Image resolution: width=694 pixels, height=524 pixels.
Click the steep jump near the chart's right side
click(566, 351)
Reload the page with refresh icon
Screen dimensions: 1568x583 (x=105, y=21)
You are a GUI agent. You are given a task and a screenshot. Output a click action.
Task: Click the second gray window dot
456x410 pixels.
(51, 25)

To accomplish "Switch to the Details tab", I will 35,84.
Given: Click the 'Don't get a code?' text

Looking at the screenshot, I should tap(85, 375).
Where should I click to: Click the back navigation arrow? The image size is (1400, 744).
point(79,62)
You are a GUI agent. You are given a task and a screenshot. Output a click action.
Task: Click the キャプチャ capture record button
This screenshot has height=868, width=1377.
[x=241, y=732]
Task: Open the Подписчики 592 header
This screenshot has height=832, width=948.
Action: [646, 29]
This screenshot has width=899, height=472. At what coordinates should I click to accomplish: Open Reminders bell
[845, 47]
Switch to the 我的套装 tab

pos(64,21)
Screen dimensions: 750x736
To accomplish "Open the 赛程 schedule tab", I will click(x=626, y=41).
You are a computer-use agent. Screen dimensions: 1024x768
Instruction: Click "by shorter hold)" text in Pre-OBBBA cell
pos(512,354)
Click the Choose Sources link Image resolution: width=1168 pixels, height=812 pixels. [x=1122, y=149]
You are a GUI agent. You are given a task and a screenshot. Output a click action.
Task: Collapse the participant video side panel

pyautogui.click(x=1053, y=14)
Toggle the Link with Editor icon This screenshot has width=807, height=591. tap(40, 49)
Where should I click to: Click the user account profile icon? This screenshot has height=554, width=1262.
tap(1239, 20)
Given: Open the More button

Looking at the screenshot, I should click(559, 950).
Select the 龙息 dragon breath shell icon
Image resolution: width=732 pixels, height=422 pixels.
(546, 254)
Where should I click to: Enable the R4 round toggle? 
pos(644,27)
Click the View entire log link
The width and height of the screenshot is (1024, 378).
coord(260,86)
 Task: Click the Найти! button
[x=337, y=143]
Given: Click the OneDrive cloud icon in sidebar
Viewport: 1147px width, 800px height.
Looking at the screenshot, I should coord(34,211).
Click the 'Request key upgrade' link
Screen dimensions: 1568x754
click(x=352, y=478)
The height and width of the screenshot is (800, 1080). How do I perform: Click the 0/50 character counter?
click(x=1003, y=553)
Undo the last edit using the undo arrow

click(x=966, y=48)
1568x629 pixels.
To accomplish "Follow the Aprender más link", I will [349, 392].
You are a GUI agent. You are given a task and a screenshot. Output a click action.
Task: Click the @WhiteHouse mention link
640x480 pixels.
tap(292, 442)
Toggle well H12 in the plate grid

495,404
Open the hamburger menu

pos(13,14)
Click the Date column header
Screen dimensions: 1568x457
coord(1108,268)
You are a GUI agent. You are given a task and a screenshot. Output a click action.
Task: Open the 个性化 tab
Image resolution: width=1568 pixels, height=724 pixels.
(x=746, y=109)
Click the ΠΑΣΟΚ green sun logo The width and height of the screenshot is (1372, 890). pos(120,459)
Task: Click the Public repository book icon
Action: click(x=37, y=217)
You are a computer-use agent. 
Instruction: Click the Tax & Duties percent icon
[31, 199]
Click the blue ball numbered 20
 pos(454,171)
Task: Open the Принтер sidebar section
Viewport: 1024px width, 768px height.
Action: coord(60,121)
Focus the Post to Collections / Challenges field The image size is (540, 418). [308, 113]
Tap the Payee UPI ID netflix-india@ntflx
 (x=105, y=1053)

+--

What is needed is an exact transcription of all the data.

## Your solution
Image resolution: width=694 pixels, height=524 pixels.
Click the steep jump near the chart's right side
click(566, 351)
Reload the page with refresh icon
Screen dimensions: 1568x583 (x=105, y=21)
You are a GUI agent. You are given a task and a screenshot. Output a click action.
Task: Click the second gray window dot
456x410 pixels.
(51, 25)

To accomplish "Switch to the Details tab", I will 35,84.
Given: Click the 'Don't get a code?' text

Looking at the screenshot, I should tap(85, 375).
Where should I click to: Click the back navigation arrow? The image size is (1400, 744).
point(79,62)
You are a GUI agent. You are given a task and a screenshot. Output a click action.
Task: Click the キャプチャ capture record button
This screenshot has height=868, width=1377.
[x=241, y=732]
Task: Open the Подписчики 592 header
This screenshot has height=832, width=948.
Action: [646, 29]
This screenshot has width=899, height=472. At what coordinates should I click to accomplish: Open Reminders bell
[845, 47]
Switch to the 我的套装 tab

pos(64,21)
Screen dimensions: 750x736
To accomplish "Open the 赛程 schedule tab", I will click(x=626, y=41).
You are a computer-use agent. Screen dimensions: 1024x768
Instruction: Click "by shorter hold)" text in Pre-OBBBA cell
pos(512,354)
Click the Choose Sources link Image resolution: width=1168 pixels, height=812 pixels. [x=1122, y=149]
You are a GUI agent. You are given a task and a screenshot. Output a click action.
Task: Collapse the participant video side panel

pyautogui.click(x=1053, y=14)
Toggle the Link with Editor icon This screenshot has width=807, height=591. tap(40, 49)
Where should I click to: Click the user account profile icon? This screenshot has height=554, width=1262.
tap(1239, 20)
Given: Open the More button

Looking at the screenshot, I should click(559, 950).
Select the 龙息 dragon breath shell icon
Image resolution: width=732 pixels, height=422 pixels.
(546, 254)
Where should I click to: Enable the R4 round toggle? 
pos(644,27)
Click the View entire log link
The width and height of the screenshot is (1024, 378).
coord(260,86)
 Task: Click the Найти! button
[x=337, y=143]
Given: Click the OneDrive cloud icon in sidebar
Viewport: 1147px width, 800px height.
Looking at the screenshot, I should coord(34,211).
Click the 'Request key upgrade' link
Screen dimensions: 1568x754
click(x=352, y=478)
The height and width of the screenshot is (800, 1080). How do I perform: Click the 0/50 character counter?
click(x=1003, y=553)
Undo the last edit using the undo arrow

click(x=966, y=48)
1568x629 pixels.
To accomplish "Follow the Aprender más link", I will [349, 392].
You are a GUI agent. You are given a task and a screenshot. Output a click action.
Task: Click the @WhiteHouse mention link
640x480 pixels.
tap(292, 442)
Toggle well H12 in the plate grid

495,404
Open the hamburger menu

pos(13,14)
Click the Date column header
Screen dimensions: 1568x457
coord(1108,268)
You are a GUI agent. You are given a task and a screenshot. Output a click action.
Task: Open the 个性化 tab
Image resolution: width=1568 pixels, height=724 pixels.
(x=746, y=109)
Click the ΠΑΣΟΚ green sun logo The width and height of the screenshot is (1372, 890). pos(120,459)
Task: Click the Public repository book icon
Action: click(x=37, y=217)
You are a computer-use agent. 
Instruction: Click the Tax & Duties percent icon
[31, 199]
Click the blue ball numbered 20
 pos(454,171)
Task: Open the Принтер sidebar section
Viewport: 1024px width, 768px height.
Action: coord(60,121)
Focus the Post to Collections / Challenges field The image size is (540, 418). [308, 113]
Tap the Payee UPI ID netflix-india@ntflx
 (x=105, y=1053)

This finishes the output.